DIRECTIONS: Format every line of the records below as a Markdown table with the columns "Row" and "Line": number each line in Row and put its text in Line. Skip blank lines and omit the pictures.

INPUT ROWS:
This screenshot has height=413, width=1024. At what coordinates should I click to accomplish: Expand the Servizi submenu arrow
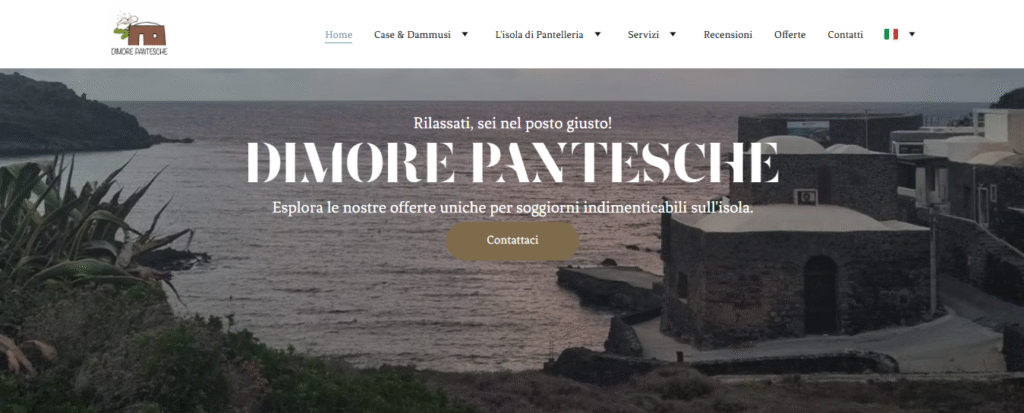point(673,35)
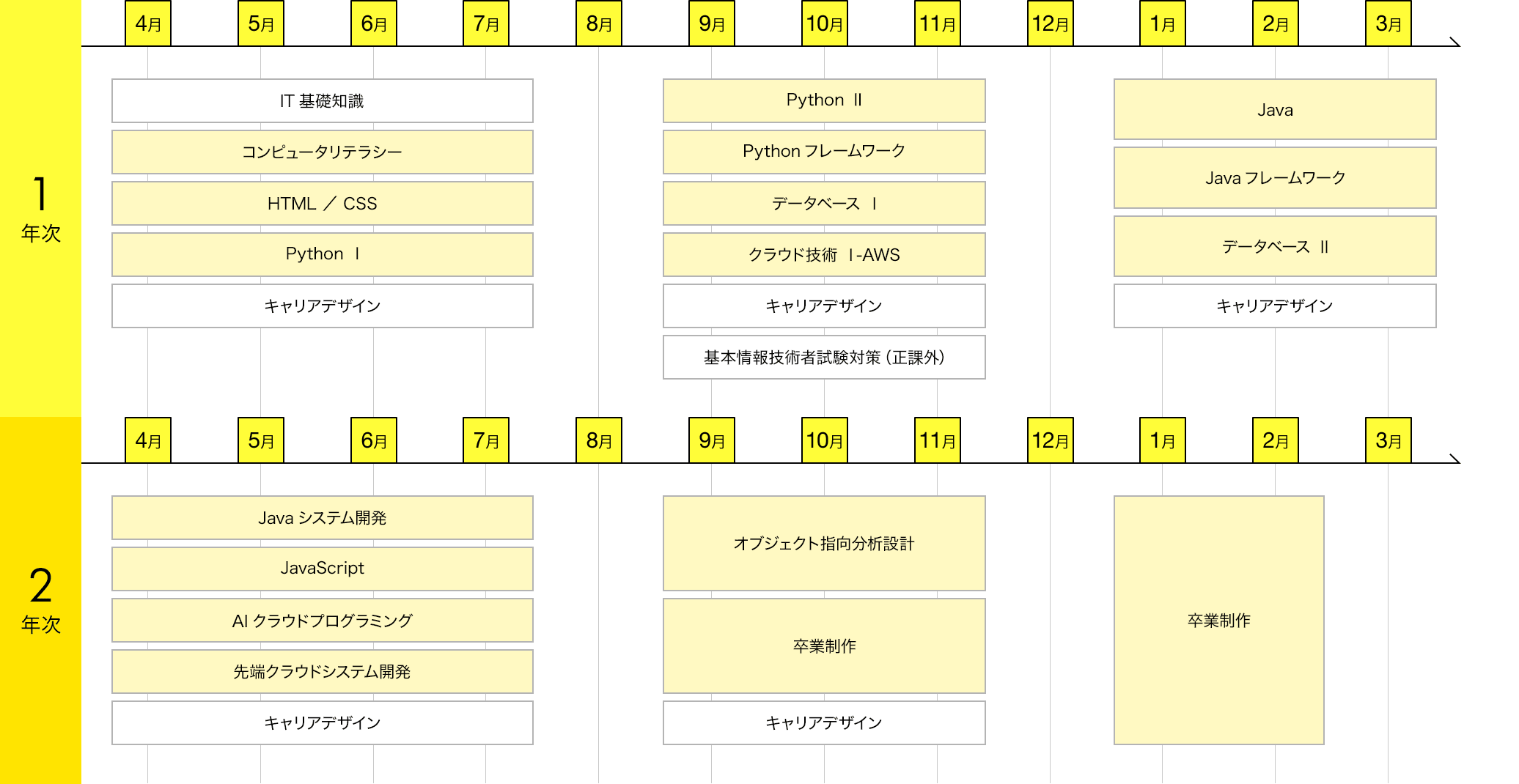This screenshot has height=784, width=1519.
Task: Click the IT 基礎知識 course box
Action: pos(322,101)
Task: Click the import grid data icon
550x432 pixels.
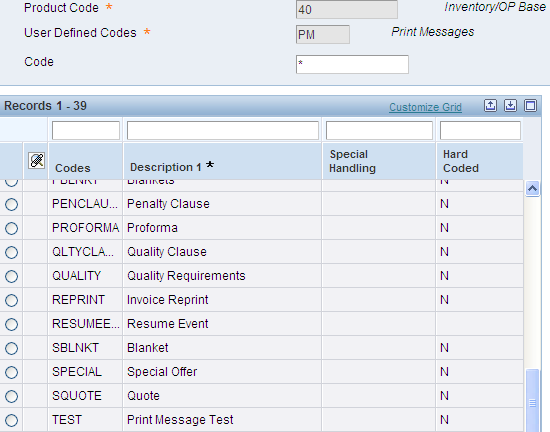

ANSWER TO THIS EXERCISE:
| Row | Line |
|---|---|
| 1 | This screenshot has height=413, width=1024. At what coordinates should I click to accomplish: Expand the Servizi submenu arrow |
| 2 | point(673,35) |
| 3 | This screenshot has height=784, width=1519. |
| 4 | Task: Click the IT 基礎知識 course box |
| 5 | Action: pos(322,101) |
| 6 | Task: Click the import grid data icon |
| 7 | 550x432 pixels. |